The business activities of the undertakings concerned are:
-- for DV4: a real estate investment fund;
-- for APG: a depositary for an investment fund whose ultimate beneficial owner is Stichting Pensioenfonds ABP (‘ABP’), a pension administration organisation that specialises in the field of collective pensions in the public sector;
-- for Oxford: part of the wider OMERS Administration Corporation (‘OMERS’) Group. OMERS is the administrator of the Ontario Municipal Employees Retirement System Primary Pension Plan and trustee of the pension funds. OMERS manages a diversified global portfolio of stocks and bonds as well as real estate, private equity and infrastructure investments;
-- for QDREIC: a real estate investment and development company, a wholly owned entity of the Qatar Investment Authority (‘QIA’) of the State of Qatar.

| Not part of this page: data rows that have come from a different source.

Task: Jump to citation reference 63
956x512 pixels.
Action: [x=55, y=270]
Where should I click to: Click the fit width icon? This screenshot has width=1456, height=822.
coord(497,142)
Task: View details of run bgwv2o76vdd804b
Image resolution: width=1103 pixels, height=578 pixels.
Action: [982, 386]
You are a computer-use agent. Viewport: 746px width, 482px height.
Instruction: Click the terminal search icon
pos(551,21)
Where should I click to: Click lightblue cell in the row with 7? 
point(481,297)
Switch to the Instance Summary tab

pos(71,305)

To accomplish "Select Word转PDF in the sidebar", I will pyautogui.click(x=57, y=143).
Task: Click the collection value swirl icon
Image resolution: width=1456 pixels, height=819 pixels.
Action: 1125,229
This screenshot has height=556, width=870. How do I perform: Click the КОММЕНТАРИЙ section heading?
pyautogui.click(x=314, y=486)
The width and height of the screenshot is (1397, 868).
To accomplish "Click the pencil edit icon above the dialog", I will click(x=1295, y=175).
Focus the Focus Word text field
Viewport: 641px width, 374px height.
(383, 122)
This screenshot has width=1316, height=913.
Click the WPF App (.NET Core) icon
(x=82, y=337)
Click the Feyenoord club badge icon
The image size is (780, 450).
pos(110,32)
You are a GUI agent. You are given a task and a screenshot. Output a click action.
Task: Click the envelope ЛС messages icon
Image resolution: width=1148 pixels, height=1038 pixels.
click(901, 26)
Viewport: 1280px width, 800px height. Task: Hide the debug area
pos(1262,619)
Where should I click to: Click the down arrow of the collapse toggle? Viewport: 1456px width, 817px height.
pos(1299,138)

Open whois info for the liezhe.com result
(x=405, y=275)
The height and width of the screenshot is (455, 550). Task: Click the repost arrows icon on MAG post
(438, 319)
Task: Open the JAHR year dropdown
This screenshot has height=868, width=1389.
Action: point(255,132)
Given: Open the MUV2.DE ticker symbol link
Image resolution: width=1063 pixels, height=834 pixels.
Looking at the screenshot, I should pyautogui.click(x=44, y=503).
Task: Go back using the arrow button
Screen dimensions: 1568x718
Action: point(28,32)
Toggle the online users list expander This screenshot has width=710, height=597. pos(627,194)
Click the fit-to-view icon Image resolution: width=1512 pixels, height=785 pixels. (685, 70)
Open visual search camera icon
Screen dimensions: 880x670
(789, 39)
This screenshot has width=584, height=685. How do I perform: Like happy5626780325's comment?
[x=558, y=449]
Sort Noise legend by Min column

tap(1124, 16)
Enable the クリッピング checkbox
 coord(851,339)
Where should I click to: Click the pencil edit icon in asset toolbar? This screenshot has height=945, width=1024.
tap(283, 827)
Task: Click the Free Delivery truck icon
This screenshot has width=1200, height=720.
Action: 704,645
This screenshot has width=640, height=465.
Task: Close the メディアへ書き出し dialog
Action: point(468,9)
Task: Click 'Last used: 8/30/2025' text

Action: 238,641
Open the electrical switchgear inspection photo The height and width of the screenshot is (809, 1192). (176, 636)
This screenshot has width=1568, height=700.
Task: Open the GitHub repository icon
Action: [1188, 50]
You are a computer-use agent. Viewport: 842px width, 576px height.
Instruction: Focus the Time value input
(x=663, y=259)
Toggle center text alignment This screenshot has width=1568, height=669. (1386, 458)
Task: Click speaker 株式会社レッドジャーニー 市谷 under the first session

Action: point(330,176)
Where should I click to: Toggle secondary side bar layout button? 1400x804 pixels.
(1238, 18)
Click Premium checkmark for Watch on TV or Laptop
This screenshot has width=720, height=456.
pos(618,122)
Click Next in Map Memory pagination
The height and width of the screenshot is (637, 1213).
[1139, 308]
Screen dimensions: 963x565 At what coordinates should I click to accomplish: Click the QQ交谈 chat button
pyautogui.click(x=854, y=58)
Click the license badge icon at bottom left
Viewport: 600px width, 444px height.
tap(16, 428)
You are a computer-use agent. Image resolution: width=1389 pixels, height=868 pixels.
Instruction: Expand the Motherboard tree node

3.After examination of the notification, the European Commission has concluded that the notified operation falls within the scope of the Merger Regulation and of paragraph 5(c) of the Commission Notice on a simplified procedure for treatment of certain concentrations under Council Regulation (EC) No 139/2004.
4.For the reasons set out in the Notice on a simplified procedure, the European Commission has decided not to oppose the notified operation and to declare it compatible with the internal market and with the EEA Agreement. This decision is adopted in application of Article 6(1)(b) of the Merger Regulation and Article 57 of the EEA Agreement.
For the Commission
(Signed) Johannes LAITENBERGER Director-General
4OJ C 366, 14.12.2013, p. 5.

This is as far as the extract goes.